It's interesting that each governor's role changes in each stage of the game.
Castellan
Early game: Protects your cities from barbarians and civs designed around early aggression.
Mid-game: Protects you from spies and gives you more reasons to build walls and encampments.
Late game: Protects you from nukes.
Diplomat
Early game: Manipulates loyalty to let you steal cities peacefully and defend yourself from the same.
Mid-game: Helps with amenity shortages.
Late game: Locks down any one city-state for you.
Cardinal
Early game: Helps get your newly founded religion up and running at full capacity.
Mid-game: Makes it nearly impossible to completely exterminate your religion, even with a strong enemy invasion.
Late game: Gives super-apostles for that final religious victory push.
Steward
Early game: Lets you go both tall and wide at the same time. No need to choose just one.
Mid-game: Prevents you from getting resource-screwed, and makes obsolete resources more useful.
Late game: Turns one city into a production powerhouse for unit spam, wonder spam, whatever you want.
Surveyor
Early game: The go-to governor for coastal starts. Also helps get more governors sooner.
Mid-game: Helps new expansions become useful sooner.

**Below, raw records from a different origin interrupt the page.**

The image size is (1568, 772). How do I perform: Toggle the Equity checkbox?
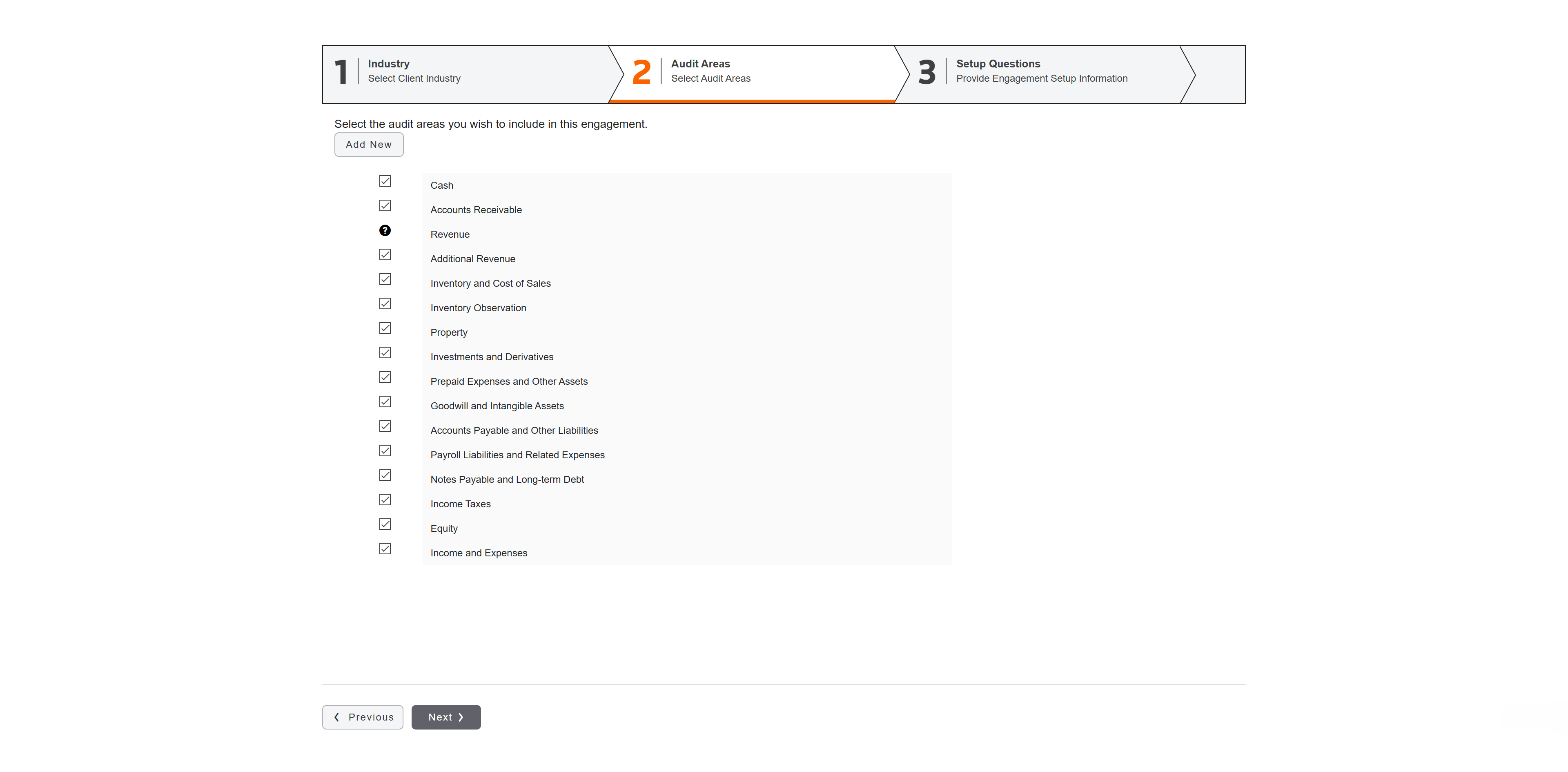(x=385, y=524)
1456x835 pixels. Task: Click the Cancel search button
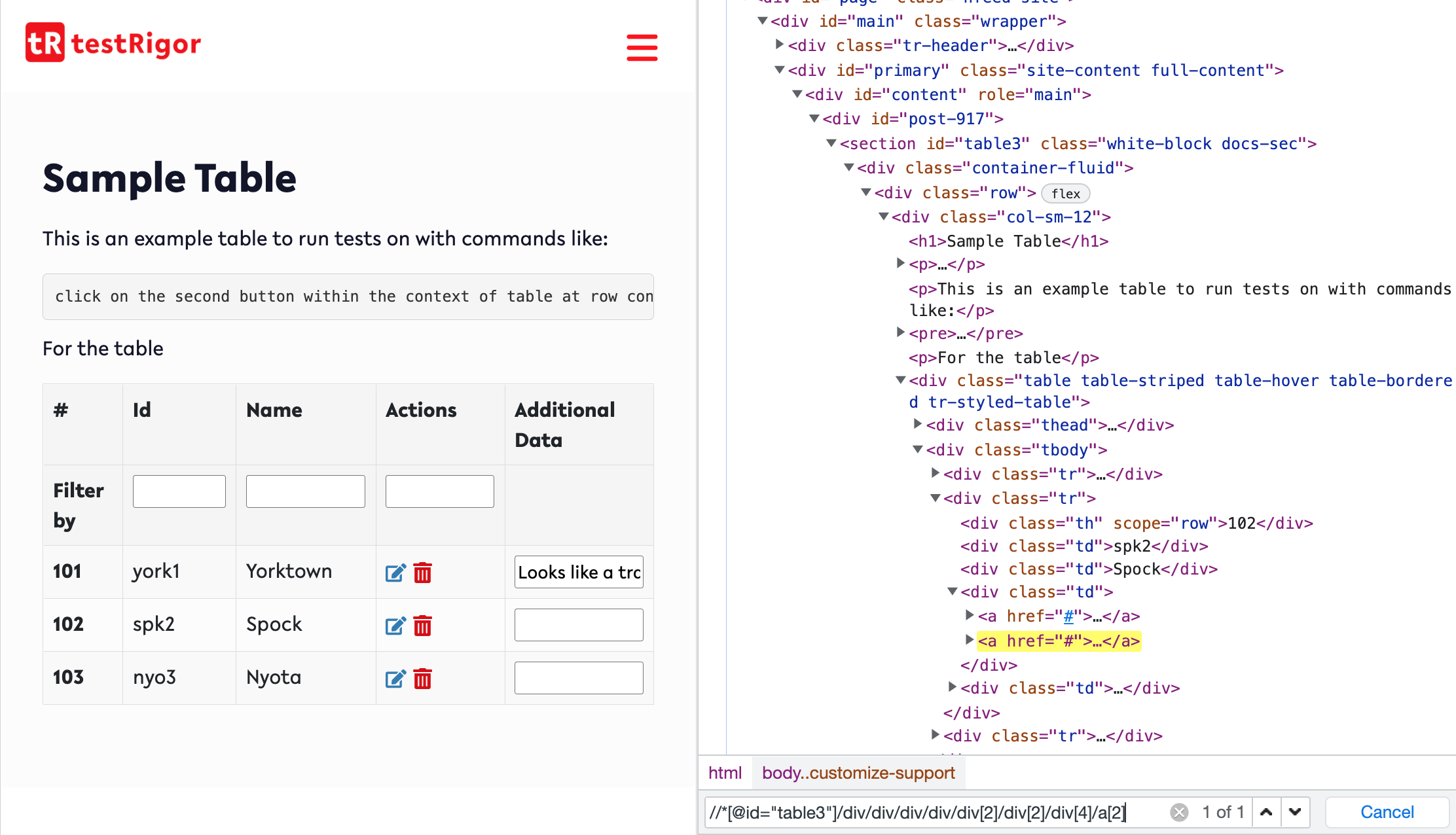[1387, 812]
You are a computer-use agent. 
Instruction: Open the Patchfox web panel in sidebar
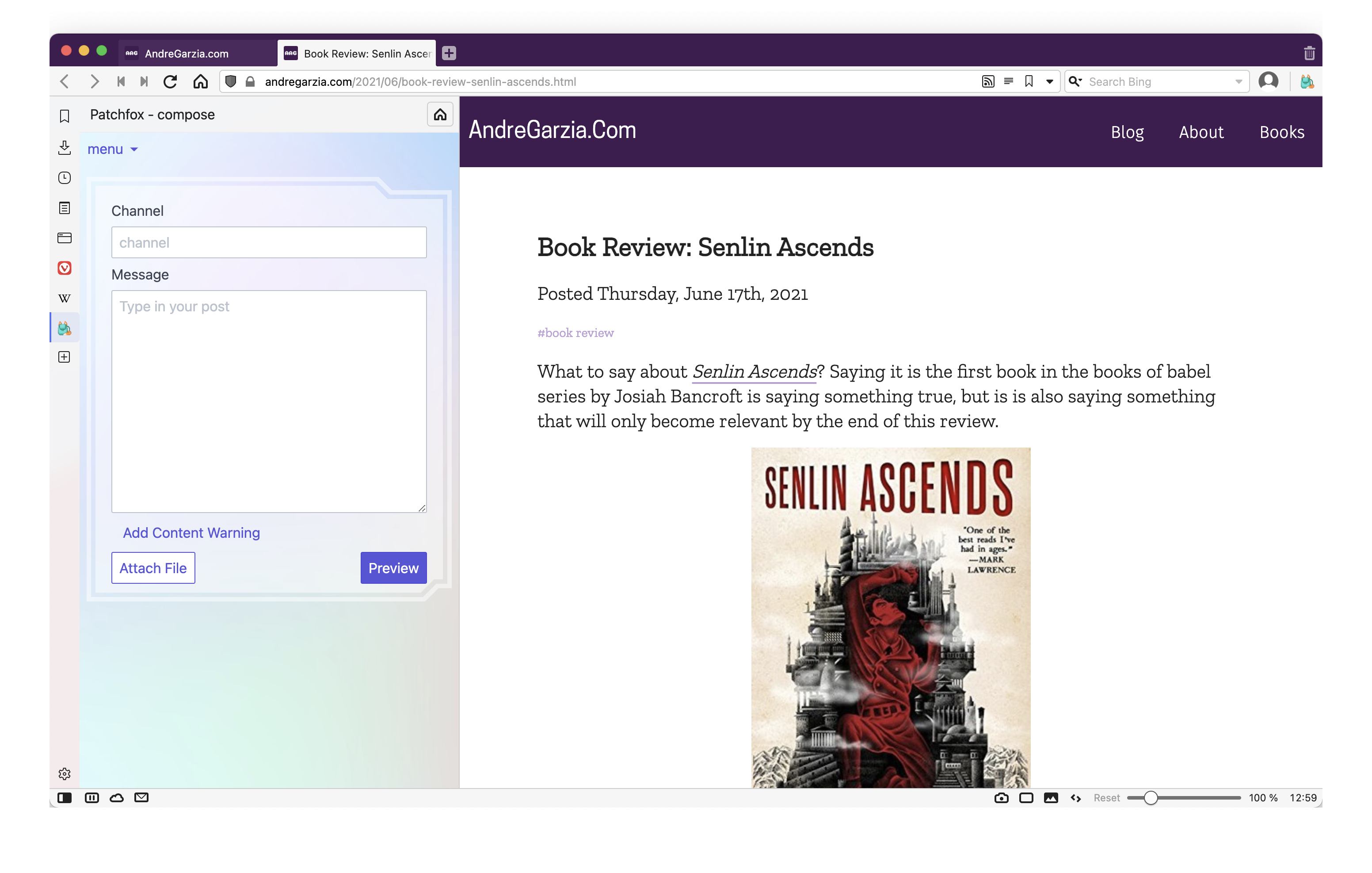pos(65,328)

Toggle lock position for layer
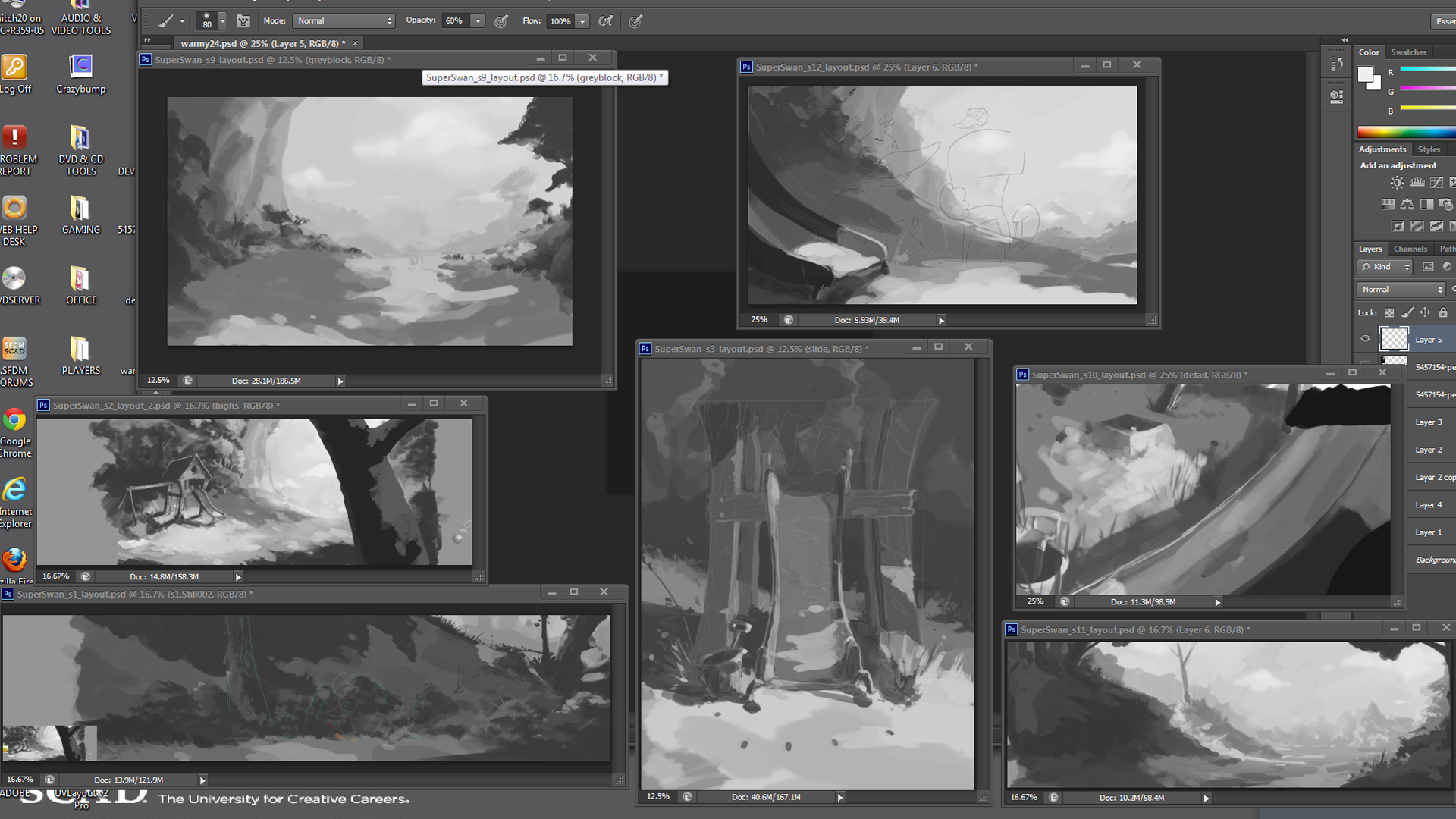1425,312
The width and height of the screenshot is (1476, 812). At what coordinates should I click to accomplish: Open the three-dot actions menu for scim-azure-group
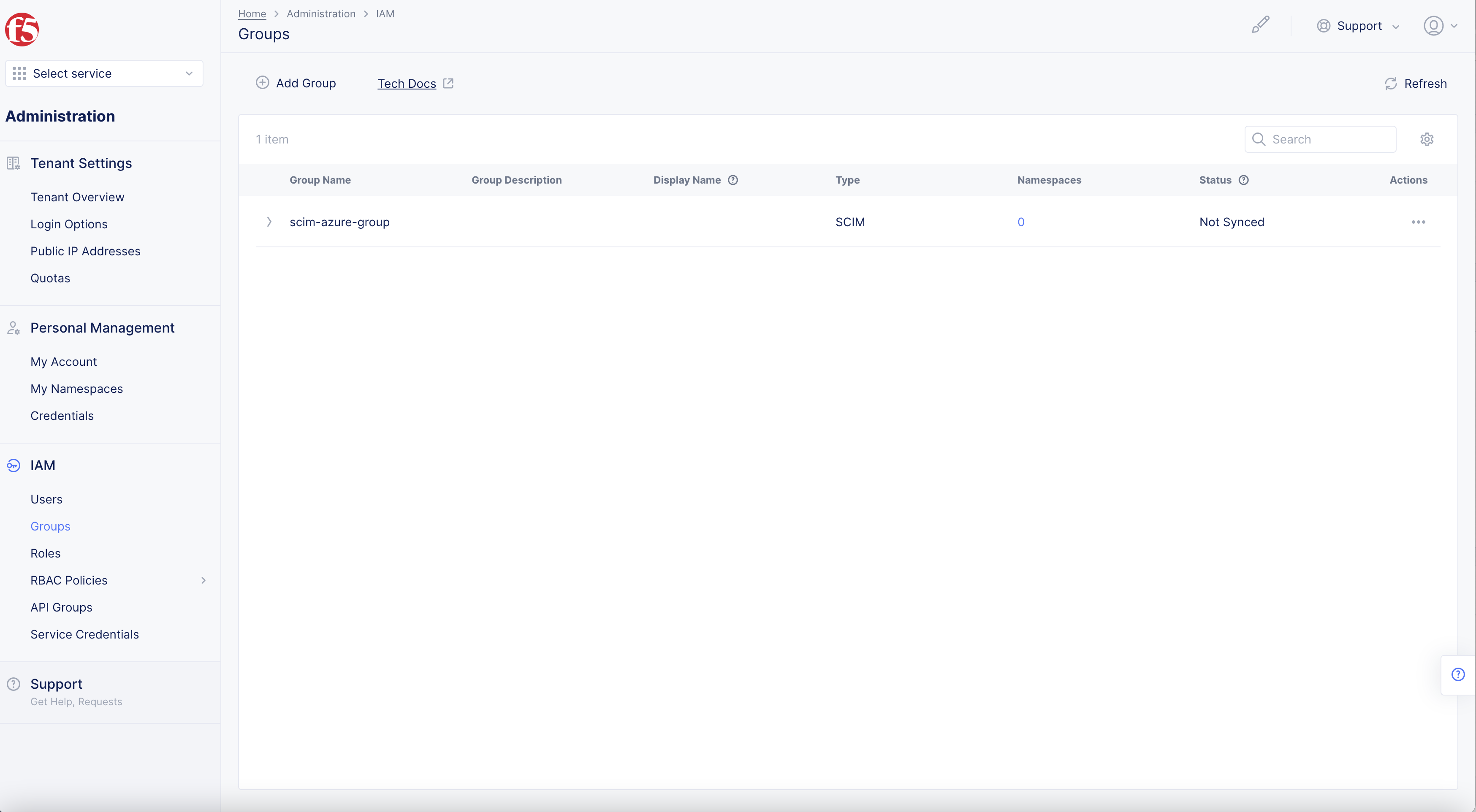pyautogui.click(x=1418, y=222)
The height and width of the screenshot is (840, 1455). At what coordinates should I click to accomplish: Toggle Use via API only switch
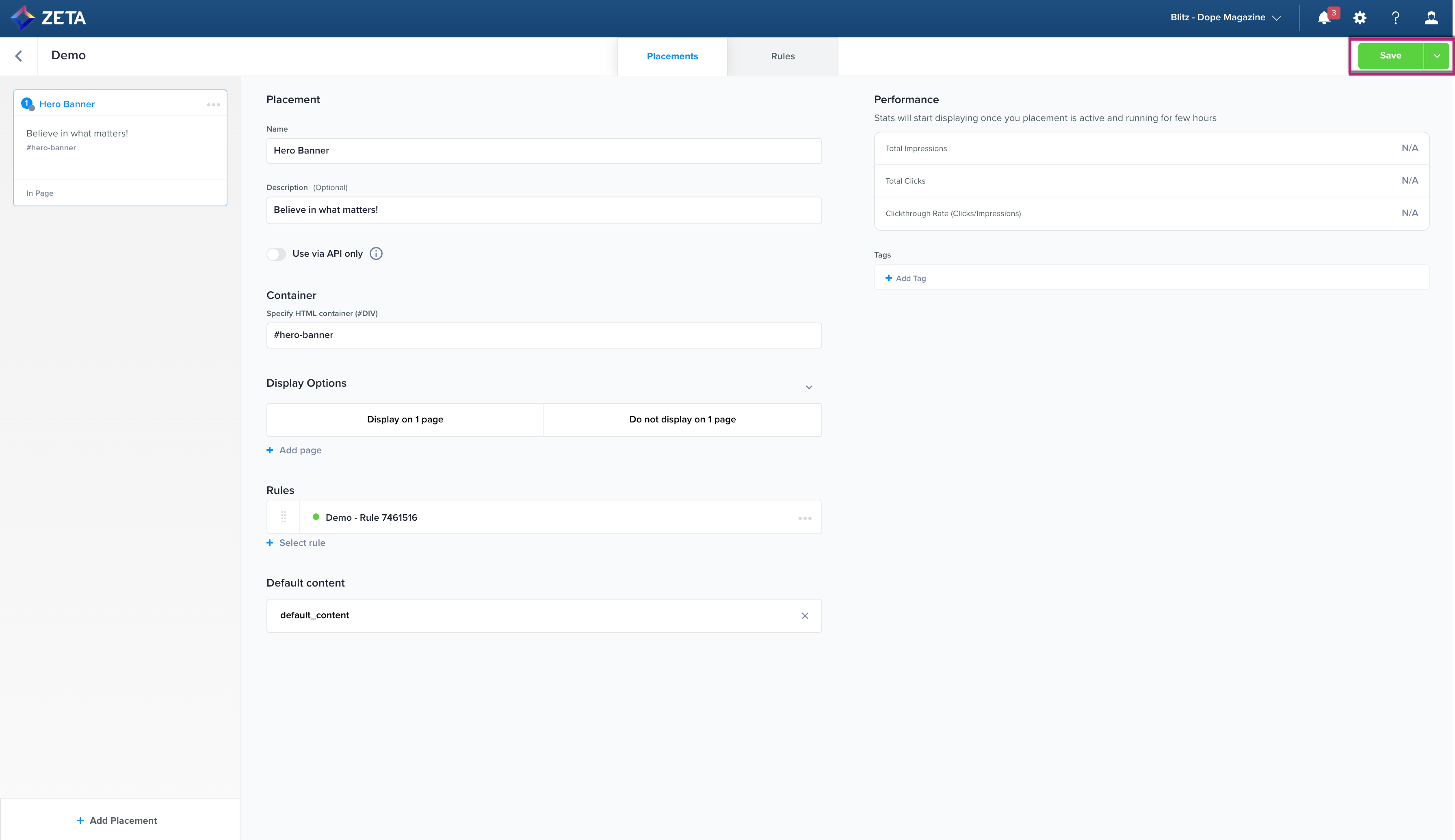click(x=276, y=254)
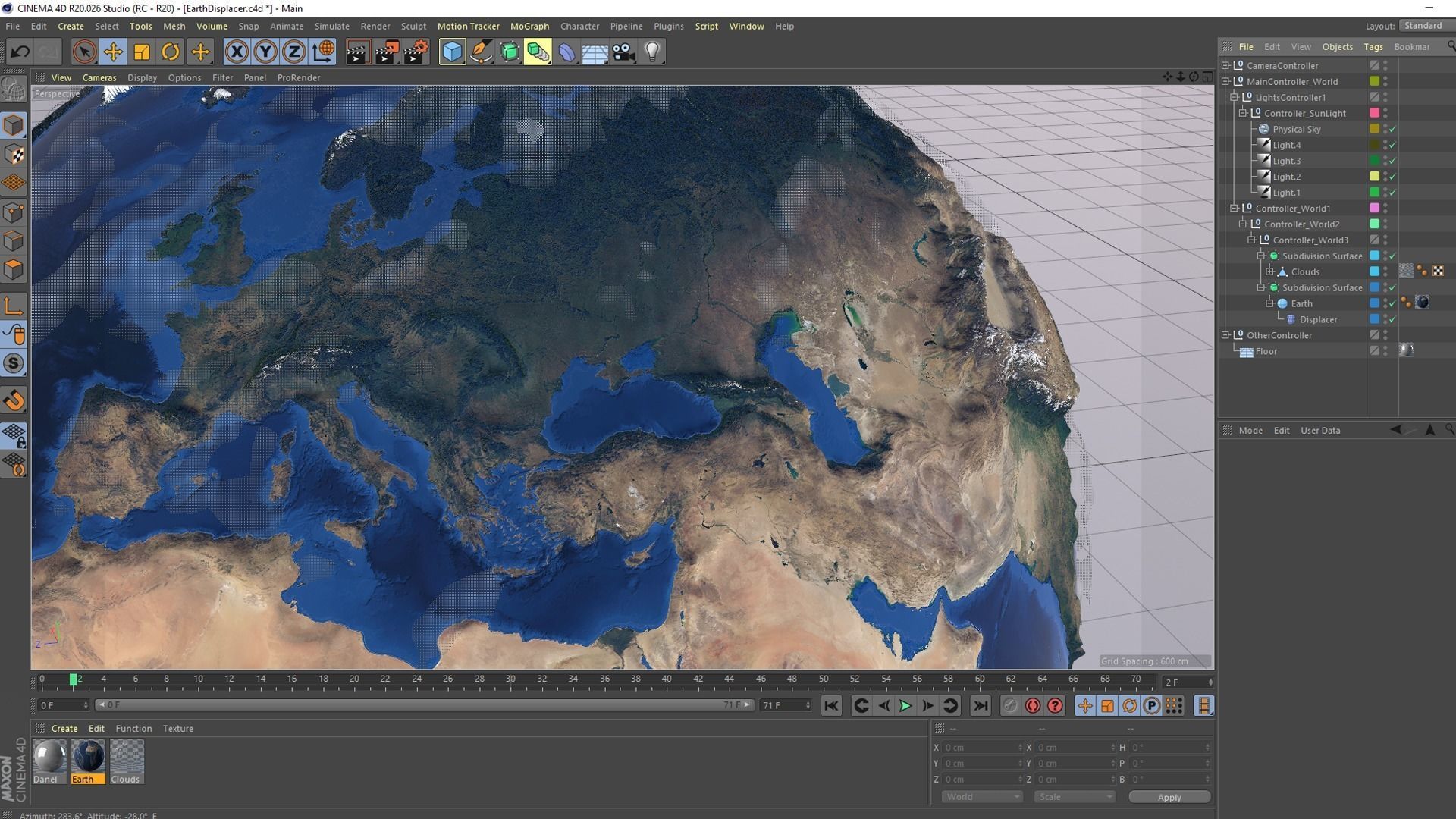Add a Cube primitive object
Viewport: 1456px width, 819px height.
coord(452,52)
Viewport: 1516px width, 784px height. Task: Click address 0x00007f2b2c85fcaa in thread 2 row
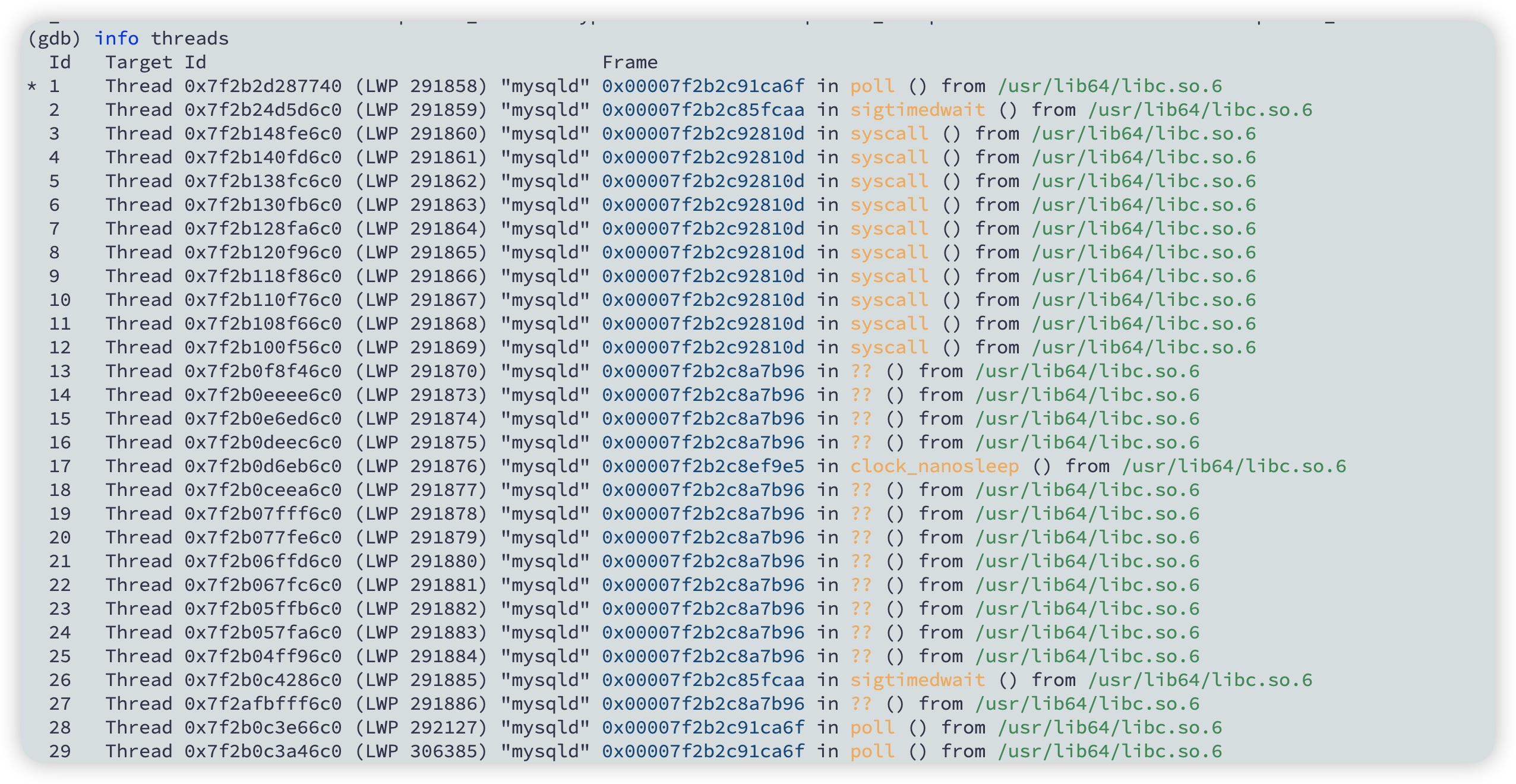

Also helps with amenity shortages just like diplomat.
Late game: Gives appeal for neighborhoods, national parks, and seaside resorts.
Educator
Early game: Gets you out of the early game.
Mid-game: Irritates Pedro.
Late game: Lets you make that big push for science victory or, failing that, just nuke the world into oblivion.
Financier
Early game: Helps civs with trade route bonuses do their thing faster.
Mid-game: Dolla dolla bills.
Late game: Makes new expansions useful instantly and lets you make that final push for cultural victory.